Figure 1 shows a historical trend of ministerial appointments since 1999. Notably, only the Goodluck Jonathan Administration (2011–2015) came anywhere close (31.71%) to fulfilling the 35% affirmative action clause for women in appointive positions.

Source: Invictus Africa
Figure 1 – Trends in Ministerial Appointments, 1999-2023

The performance of the administration can be assessed as follows:

  • The administration’s performance on women’s political inclusion needs improvement.
  • One of Tinubu’s female appointees, Dr. Betta Edu, Minister of Humanitarian Affairs, and Halima Shehu, National Coordinator of the National Social Investment Programme (NSIPA), were suspended and are being probed for alleged fraud, along with Edu’s predecessor, Sadiyya Farouq. This action has been commended by civil society as a signal that the president will not tolerate corruption. However, the social protection programme, crucial amid the current hardships faced by Nigerians, was stalled. The Minister of Finance recently mentioned that the programme will be restarted.
  • The Federal Ministry of Women Affairs has not really pulled its weight in leading transformative change (so far). The Minister, in an interview granted to Premium Times, reported delivering ‘impactful programmes’ in 15 states, distributing 387 sets of equipment, including garri-processing machines, industrial sewing machines, fish-grilling machines, and rice-milling machines, aimed at empowering rural women.28 While this approach responds to the immediate needs of the beneficiaries, it does not address systemic gender inequality. For example, Nigeria, home to the largest number of child brides in West Africa, has not renewed the National Strategy to End Child Marriage since its expiration in 2021. (A new version, according to sources close to the ministry, will be launched in 2024). Child marriage is a major cause of girls dropping out of school. Recent actions, such as Niger State’s facilitation of marriages for 100 orphans to purportedly alleviate poverty, highlight the need for proactive measures. The Minister of Women Affairs and feminist organisations opposed the mass wedding. In a surprising move, the minister withdrew her opposition, and has also announced scholarships and various gift items, such as PoS machines, wrappers, and 350 bags of 10 kg rice to the brides-to-be.29
  • Poor fiscal allocations to address identified GESI gaps show a lack of political commitment to gender equality. While policies and rhetoric may espouse the importance of GESI, the budget allocation to the Federal Ministry of Women Affairs since 2020 underscores a discrepancy. A gender analysis of the 2024 budget by the Centre for Journalism Information and Development reveals a budget increase of 420.99% between 2020 and 2022 and a decline since then (Figure 2). As Oludiran explains, “the President Tinubu administration only appropriated 0.05% of the 2024 budget to the [Federal] Ministry of Women Affairs.”30 Moreover, only 9.57% of the capital budget was allocated to the Federal Ministry of Humanitarian Affairs, with a mandate to ensure GESI compliance and address issues pertaining to PWDs, women, vulnerable people, and internally displaced persons. This disparity between promises and resource allocation highlights a systemic challenge in translating expressed commitments into tangible action.

Source: CJID
Figure 2 – Allocations to the Federal Ministry of Women Affairs Since 2020 31

  • On Inclusion of Youth in Politics and Governance

The president has made several promises to Nigerian youths. Some of them were stated in the Renewed Hope Agenda, the inaugural address and other speeches. The result here is mixed: while there is positive action in certain areas, no concrete action has been initiated in others. (Box 2).

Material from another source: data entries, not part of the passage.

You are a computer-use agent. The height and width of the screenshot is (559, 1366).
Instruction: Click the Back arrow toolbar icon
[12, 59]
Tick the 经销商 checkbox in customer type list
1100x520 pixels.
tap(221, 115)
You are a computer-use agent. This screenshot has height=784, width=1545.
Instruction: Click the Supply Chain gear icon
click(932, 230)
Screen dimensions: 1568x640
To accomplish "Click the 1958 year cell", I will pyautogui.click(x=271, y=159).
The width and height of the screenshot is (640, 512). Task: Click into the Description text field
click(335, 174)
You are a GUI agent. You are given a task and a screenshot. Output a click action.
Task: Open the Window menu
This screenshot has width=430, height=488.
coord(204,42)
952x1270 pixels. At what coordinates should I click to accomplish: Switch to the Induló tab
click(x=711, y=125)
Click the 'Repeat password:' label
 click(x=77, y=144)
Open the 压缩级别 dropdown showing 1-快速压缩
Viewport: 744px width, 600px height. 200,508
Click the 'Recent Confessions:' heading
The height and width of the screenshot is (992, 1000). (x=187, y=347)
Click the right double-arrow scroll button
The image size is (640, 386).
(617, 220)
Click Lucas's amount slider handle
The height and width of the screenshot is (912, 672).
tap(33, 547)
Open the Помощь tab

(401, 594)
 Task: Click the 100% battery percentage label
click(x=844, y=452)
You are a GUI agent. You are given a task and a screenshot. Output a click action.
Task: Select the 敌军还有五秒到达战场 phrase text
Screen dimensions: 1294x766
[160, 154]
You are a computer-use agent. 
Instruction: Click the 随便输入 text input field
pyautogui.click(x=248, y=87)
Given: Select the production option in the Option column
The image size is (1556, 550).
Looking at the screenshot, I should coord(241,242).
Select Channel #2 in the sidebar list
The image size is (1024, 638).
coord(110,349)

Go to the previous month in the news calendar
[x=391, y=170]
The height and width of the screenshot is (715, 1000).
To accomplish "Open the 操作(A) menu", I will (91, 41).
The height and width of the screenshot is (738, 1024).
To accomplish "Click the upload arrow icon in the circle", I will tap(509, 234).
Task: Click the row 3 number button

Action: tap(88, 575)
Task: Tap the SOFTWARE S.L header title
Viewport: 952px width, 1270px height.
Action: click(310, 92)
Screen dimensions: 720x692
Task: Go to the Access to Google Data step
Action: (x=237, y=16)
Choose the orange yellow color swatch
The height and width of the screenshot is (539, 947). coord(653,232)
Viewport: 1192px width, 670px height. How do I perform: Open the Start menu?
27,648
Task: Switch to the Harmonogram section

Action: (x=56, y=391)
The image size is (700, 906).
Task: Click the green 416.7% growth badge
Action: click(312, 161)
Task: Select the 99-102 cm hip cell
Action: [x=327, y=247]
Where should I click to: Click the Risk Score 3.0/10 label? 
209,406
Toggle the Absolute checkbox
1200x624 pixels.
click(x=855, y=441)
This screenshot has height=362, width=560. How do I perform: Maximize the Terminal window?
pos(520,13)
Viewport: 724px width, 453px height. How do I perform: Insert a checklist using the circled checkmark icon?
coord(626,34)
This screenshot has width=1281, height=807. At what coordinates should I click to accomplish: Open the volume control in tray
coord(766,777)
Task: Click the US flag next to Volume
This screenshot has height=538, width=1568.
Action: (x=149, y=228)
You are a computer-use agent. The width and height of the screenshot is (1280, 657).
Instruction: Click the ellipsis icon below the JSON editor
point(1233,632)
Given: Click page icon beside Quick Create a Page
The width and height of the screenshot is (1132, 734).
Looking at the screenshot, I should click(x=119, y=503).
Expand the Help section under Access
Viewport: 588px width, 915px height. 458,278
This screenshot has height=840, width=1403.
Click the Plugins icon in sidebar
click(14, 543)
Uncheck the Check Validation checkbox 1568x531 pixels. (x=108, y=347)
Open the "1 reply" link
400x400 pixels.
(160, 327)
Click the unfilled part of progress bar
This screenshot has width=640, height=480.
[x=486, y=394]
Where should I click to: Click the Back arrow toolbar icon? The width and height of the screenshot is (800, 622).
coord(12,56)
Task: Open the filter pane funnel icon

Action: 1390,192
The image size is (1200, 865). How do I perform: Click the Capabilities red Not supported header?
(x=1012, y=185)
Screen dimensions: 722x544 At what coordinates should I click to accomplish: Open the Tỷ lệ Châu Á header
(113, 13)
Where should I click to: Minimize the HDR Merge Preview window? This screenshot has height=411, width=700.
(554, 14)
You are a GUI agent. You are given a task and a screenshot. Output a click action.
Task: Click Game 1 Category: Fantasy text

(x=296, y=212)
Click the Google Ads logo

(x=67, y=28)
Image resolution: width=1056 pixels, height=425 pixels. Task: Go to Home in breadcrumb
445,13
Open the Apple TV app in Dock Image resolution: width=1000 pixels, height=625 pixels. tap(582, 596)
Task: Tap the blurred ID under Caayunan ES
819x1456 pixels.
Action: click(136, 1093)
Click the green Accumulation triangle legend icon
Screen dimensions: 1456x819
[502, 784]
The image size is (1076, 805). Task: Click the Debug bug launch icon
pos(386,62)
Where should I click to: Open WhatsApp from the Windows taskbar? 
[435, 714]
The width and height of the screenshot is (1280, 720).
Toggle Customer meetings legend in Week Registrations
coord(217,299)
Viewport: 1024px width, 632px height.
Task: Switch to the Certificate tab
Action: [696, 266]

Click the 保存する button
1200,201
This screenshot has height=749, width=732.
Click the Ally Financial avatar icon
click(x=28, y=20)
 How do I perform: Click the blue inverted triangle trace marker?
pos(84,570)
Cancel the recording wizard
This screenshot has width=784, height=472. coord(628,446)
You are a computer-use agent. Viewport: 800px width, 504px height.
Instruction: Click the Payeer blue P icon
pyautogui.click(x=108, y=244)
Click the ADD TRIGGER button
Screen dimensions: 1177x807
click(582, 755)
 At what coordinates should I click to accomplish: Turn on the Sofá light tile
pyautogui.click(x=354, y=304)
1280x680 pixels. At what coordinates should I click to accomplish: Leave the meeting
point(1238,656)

The achievements of the administration on social and political empowerment of youths include the following:

  1. Approval to institutionalise a 30% representation of young people in government appointments. This promise is yet to be fully redeemed but efforts in this direction are notable.
  2. Three cabinet ministers are below 40 years of age.32 (See Table 1).
  3. President Tinubu has established a stand-alone Federal Ministry of Youth Development. Hitherto, the ministry for youth development was fused with and Sports.
  4.  A significant number of young people have been appointed as heads of agencies (including to key agencies like NASENI and CrediCorp) and as presidential aides.


On Social and Political Empowerment

  1. Reserve at least three cabinet positions for persons under the age of 40 and six others for persons under the age of 50.
  2. Issue a presidential directive for 20% of political appointments to MDAs to be reserved for qualified persons under the age of 40.
  3. Institute a biannual ‘State of the Youth Survey’ to create a platform to harvest young Nigerians’ opinion and suggestions.
  4. Pay special attention to youth empowerment programmes and policies.
  5. Institute a Presidential Fellowship Scheme to give talented and determined young Nigerians new opportunities to experience and participate in governance and politics from an early age.
  6. Tackle the out-of-school children menace.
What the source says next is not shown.